Another thing that distinguishes the great tribe of photographs from other visual art forms is that by sequencing them in a certain order - a la Gavin Hipkins or Haruhiko Samishima, for instance - or by marshalling them into various groupings, the possibilities of “meaning” can be amplified and extended. From February to August in 2009 Ross held the Tylee Cottage Residency in Whanganui and over the 6 months he combed the back alleys and crumbling buildings of that historic town, and, like Rumplestiltskin, turning straw into gold. From 17 September until 12 December last year the Sarjeant Gallery mounted a selection of this archive: Round & About Wanganui: 72 photographic studies.

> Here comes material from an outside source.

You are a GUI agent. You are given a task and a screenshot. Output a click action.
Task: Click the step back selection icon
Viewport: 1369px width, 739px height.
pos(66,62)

This exhibition revealed that Ross had reached a new plateau with his work, and even long-term residents were amazed at the width and depth of his depiction - characterized by typical Rossian gentleness, respect and quirky humour - finding it a revelation. Like any dot on the map, Whanganui’s a place, people live there, others know where it is - no rocket science involved in any of that - but what it is, what gives the place its individual character and texture, is much less able to be pinned down. Ross has given it a good shot. One of the most complete (and masterful) photographic portraits of a colonial New Zealand town cumulatively is William Harding’s Whanganui. Ross in his more time-focused and more wayward take is his very worthy successor.

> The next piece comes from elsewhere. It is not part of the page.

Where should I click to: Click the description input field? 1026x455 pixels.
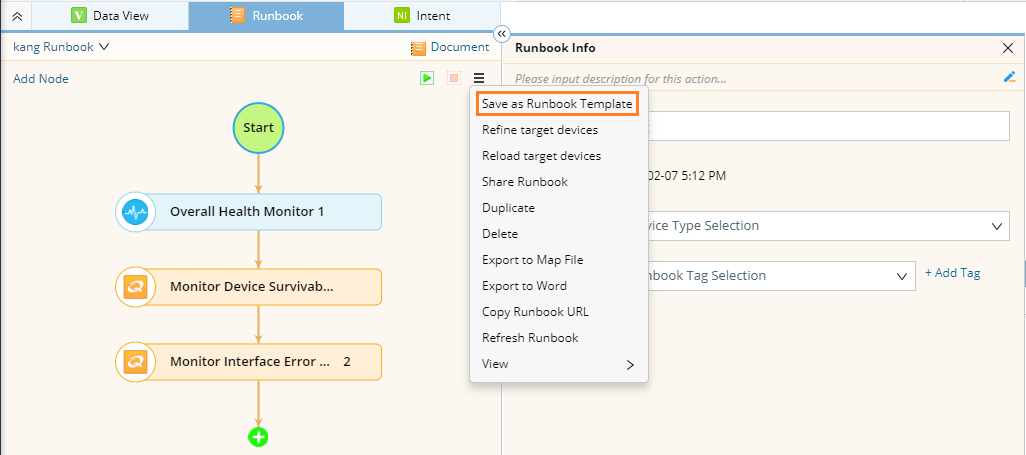pyautogui.click(x=750, y=78)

There was talk of touring the show, but it was felt its site-specific nature would limit wider appeal. Maybe. Maybe not. Sometimes curatorial decisions are guided by considerations other than what the viewing audience might most enthusiastically respond to. In any case, none of the Whanganui work appears in the City Gallery show and it’s poorer for the absence because, as a body, it signals Ross’s major achievement to date.
Andrew Ross’s images can seem very old-fashioned, but - almost in spite of themselves - the issues they sometimes address are spookily contemporary. Their tangential but nonetheless telling connection with the environmental and sustainability movements, for instance. The recent Christchurch earthquakes have suddenly raised deep-seated psychological questions about just what the physical construct of a particular city might mean for us, and, typically, opinion has been ranged oppositionally into preservationist and progressive, the latter group championed by the local Minister appointed to oversee the reconstruction. His view seems to be that virtually anything pre-1960 should be demolished. This crude materialism overlooks completely the role the familiar has in knowing where we are, and, even, who we are. The great film-maker Bunuel once said that “Our memory is our coherence”, and the photographic tradition has this perception close to its heart. Memory is not a web of the significant but a net of the familiar, and Andrew Ross is its poet laureate.